Add options to log to stackdriver from non appengine/k8s bots
On some of our android fuzzing hosts, we don't have the fluentd server that takes care of propagating the python logs to stackdriver. I suggest this change that adds the option to log there directly. It was a bit of a mess to add the additional fields given that we are stuck with a relatively old version of the google cloud logging api. I also am in a situation were we have three GCP projects involved (one for the service account, one for the queues and one for the logging). Also I added a bunch of variables to make it customizable (To chose which to activate in the console/file/fluentd/gcp logs). Alternatively, we might be better of using an input dictconfig or fileconfig (https://docs.python.org/3/library/logging.config.html).
/gcbrun
@oliverchang I just realized that you had #3422. I am not sure how relevant this is once you land it, but meanwhile, we have limited logs on our chrome android hosts.

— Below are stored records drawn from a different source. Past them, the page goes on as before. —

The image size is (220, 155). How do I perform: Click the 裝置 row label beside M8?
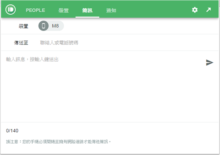click(x=24, y=26)
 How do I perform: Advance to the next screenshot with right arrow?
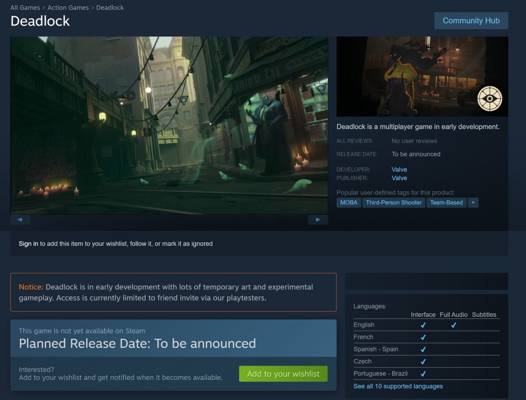click(x=317, y=219)
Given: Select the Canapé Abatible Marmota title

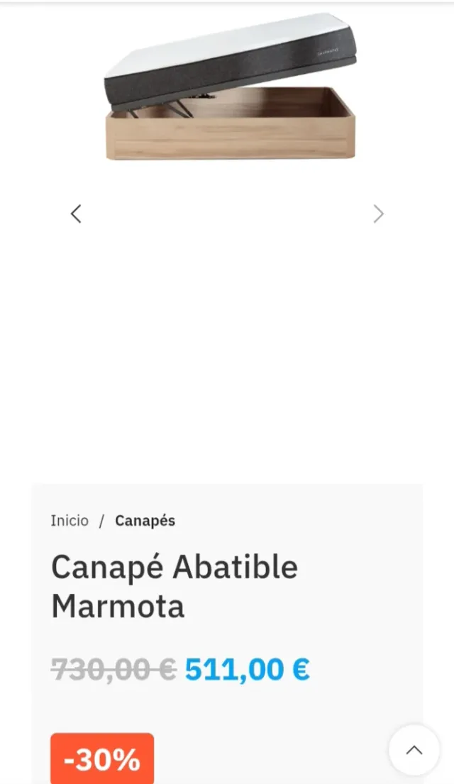Looking at the screenshot, I should [174, 586].
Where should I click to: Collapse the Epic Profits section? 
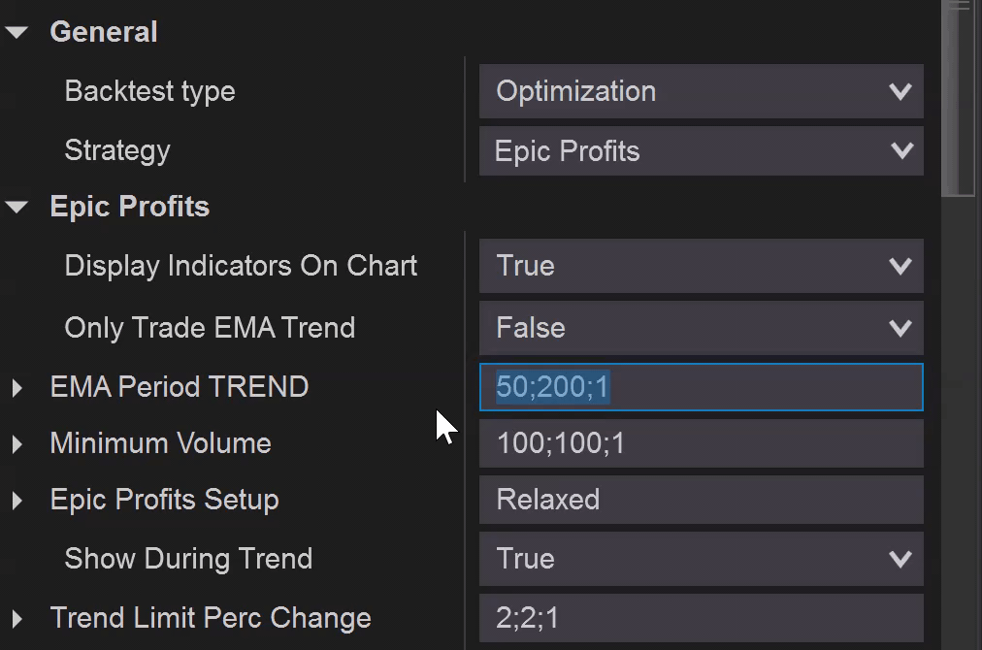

Given the specificities of those hosts (logs logged in a different project than the service account and the cloud_project_id), we would still need some of the configurability we have here.
@oliverchang gentle ping on this one :)
Hmm, I opened https://github.com/google/clusterfuzz/pull/3422 for exactly this :) But we are blocked on a Python upgrade for that.
I couldn't get structured logging to work with the older client libraries. Does your PR make that work?
Not really, I worked around this issue, by adding labels, see example below. That's ugly TBH, but as mentioned we're missing out on python logs on several of our bots (the ones hosted by android's fuzzing infra) I also kept the existing (fluentd) behavior, as I wasn't sure we wanted to remove that or not. Long term (i.e. when python is updated) I believe we should have only the content of your PR.
log:
{ "insertId": "5tvjopf2hctof", "jsonPayload": { "python_logger": "android_heartbeat", "message": "Android device 2C011FDH3007VB state: device" }, "resource": { "type": "global", "labels": { "project_id": "google.com:clusterfuzz" } }, "timestamp": "2024-01-15T13:57:36.444799Z", "severity": "INFO", "labels": { "compute.googleapis.com/resource_name": "pmeuleman1.roam.corp.google.com", "fuzz_target": "null", "location": "{\"path\": \"/mnt/scratch0/cf/clusterfuzz/src/python/bot/startup/android_heartbeat.py\", \"line\": 53, \"method\": \"main\"}", "task_payload": "null", "bot_name": "android-haiku-chrome-test", "worker_bot_name": "null", "extra": "{}" }, "logName": "projects/google.com:clusterfuzz/logs/python", "receiveTimestamp": "2024-01-15T13:57:36.465772799Z" }
LGTM, but are you able to check this doesn't break existing fluentd logging?
You can test this by following https://github.com/google/clusterfuzz/blob/master/local/README.md#running-a-bot-locally to run a Docker container locally that closely replicates a GCE bot.
I tested locally but at that time I did not know how to start a local fluentd, so for that part I was validating with a netcat that the results were similar to what is sent in our production clients.
I managed to have it running now that I understood how it was installed, and got the following logs (I used both LOG_TO_GCP=TRUE and LOG_TO_FLUENTD=TRUE, hence the dupes): https://pantheon.corp.google.com/logs/query;query=SEARCH%2528%222C011FDH3007VB%22%2529%0A-protoPayload.methodName%3D%22google.logging.v2.LoggingServiceV2.ReadLogEntriesLegacy%22%0A-protoPayload.methodName%3D%22google.logging.v2.LoggingServiceV2.AggregateLogs%22%0Aseverity%3E%3DINFO;storageScope=storage,projects%2Fgoogle.com:clusterfuzz%2Flocations%2Fglobal%2Fbuckets%2F_Required%2Fviews%2F_AllLogs,projects%2Fgoogle.com:clusterfuzz%2Flocations%2Fglobal%2Fbuckets%2F_Default%2Fviews%2F_AllLogs,projects%2Fgoogle.com:clusterfuzz%2Flocations%2Fglobal%2Fbuckets%2F_Default%2Fviews%2F_Default,projects%2Fcluster-fuzz%2Flocations%2Fglobal%2Fbuckets%2F_Default%2Fviews%2F_AllLogs,projects%2Fcluster-fuzz%2Flocations%2Fglobal%2Fbuckets%2F_Default%2Fviews%2F_Default,projects%2Fcluster-fuzz%2Flocations%2Fglobal%2Fbuckets%2F_Required%2Fviews%2F_AllLogs;summaryFields=:false:32:beginning;cursorTimestamp=2024-02-19T16:31:38.310903463Z;startTime=2024-02-19T16:30:00.000Z;endTime=2024-02-19T16:32:00.000Z?project=google.com:clusterfuzz&e=-13802955&mods=logs_tg_prod&pli=1
/gcbrun